The Lilly Ledbetter Fair Pay Act is an important legislative “fix” to a May 2007 U.S. Supreme Court decision (Ledbetter v. Goodyear Tire & Rubber Co.), which severely limited the ability of victims of pay discrimination to sue and recover damages under Title VII of the Civil Rights Act of 1964. In Ledbetter, the Court ruled (5-4) that Lilly Ledbetter could receive no recourse from her employer, even though for years she was discriminatorily paid less than her male colleagues. The Court said that Ledbetter had filed her discrimination complaint too late, and calculated the law’s 180-day deadline to sue from the day Ledbetter received her last discriminatory raise, rather than – as the law had previously made clear – from the day she received her last discriminatory paycheck.

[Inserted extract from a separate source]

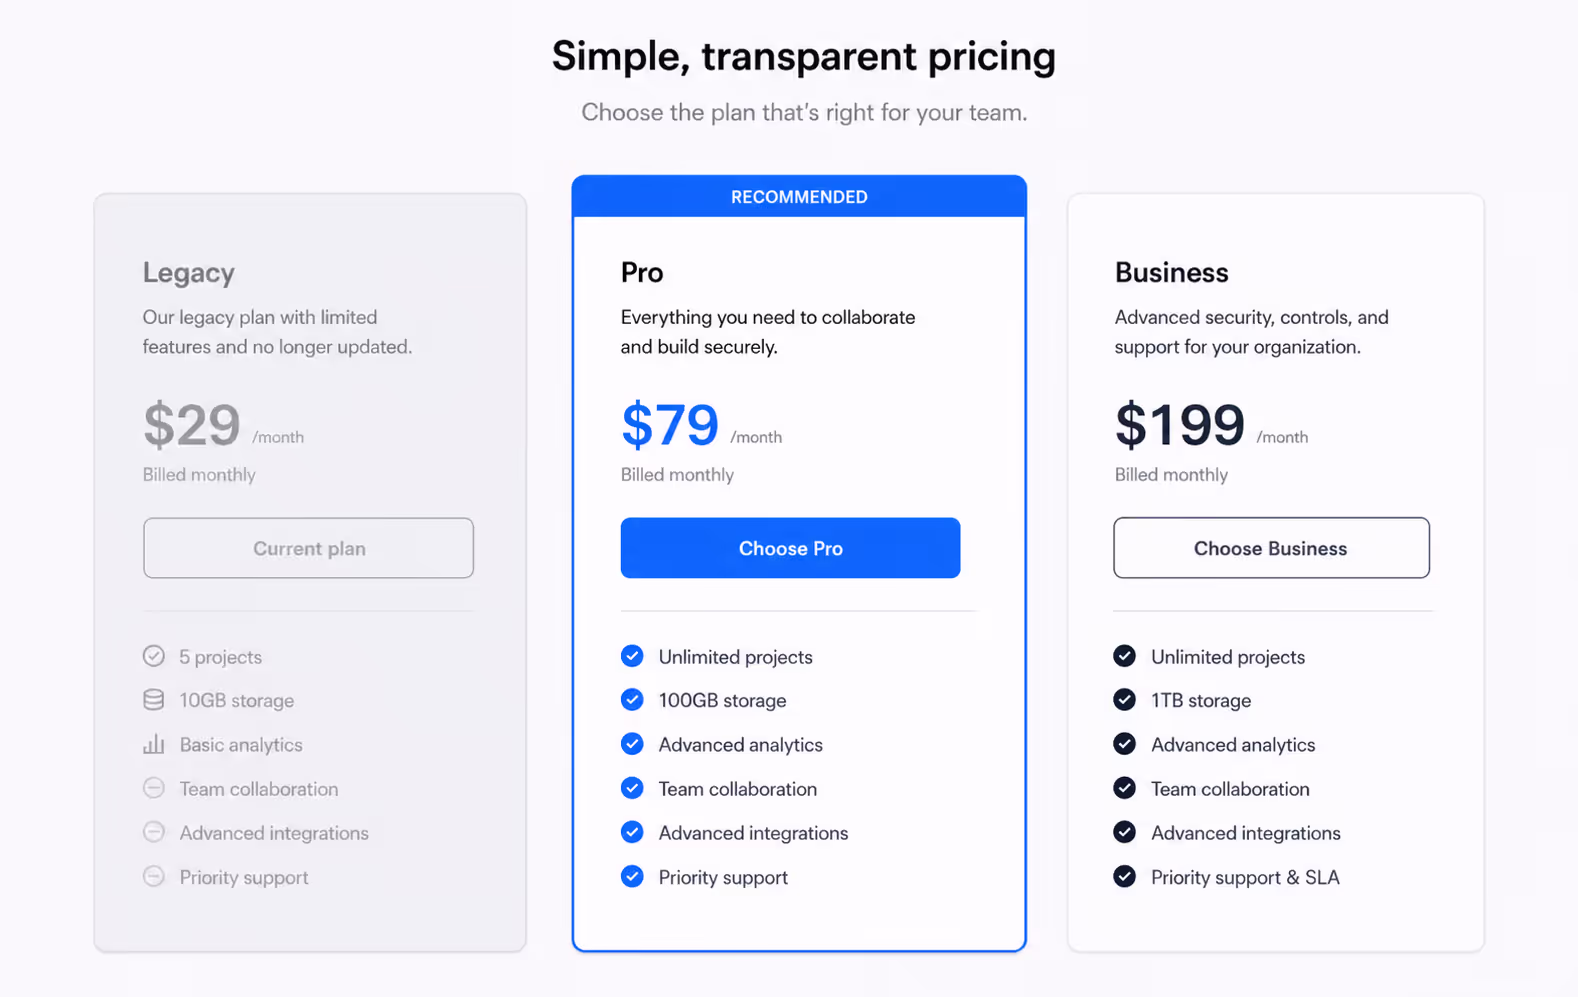Click the dark check beside 1TB storage
The image size is (1578, 997).
coord(1124,700)
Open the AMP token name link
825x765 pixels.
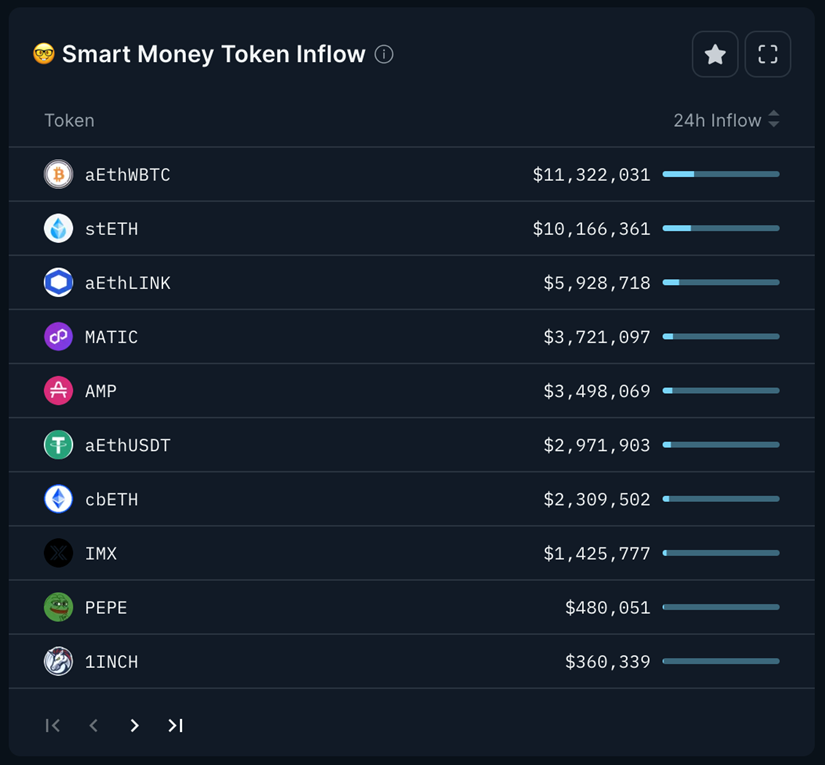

Civil Rights Groups Unite in Support

A broad coalition of civil and human rights groups are rallying support to address this attack on civil rights.

Click here to read an editorial memo sent on behalf of over 20 coalition groups!

Impact 

The Ledbetter decision is fundamentally unfair to victims of pay discrimination - and it ignores the realities of the workplace. Employees generally don’t know enough about what their co-workers earn, or how pay decisions are made, to file a complaint shortly after a discriminatory pay decision is made. However, without that knowledge, the Supreme Court has declared that victims of ongoing pay discrimination have no claim – regardless of how egregious the discrimination is.

Without this “fix,” the impact of the Court’s decision will be widespread, affecting pay discrimination cases under Title VII involving women and racial and ethnic minorities, as well as cases under the Age Discrimination in Employment Act and the Americans with Disabilities Act.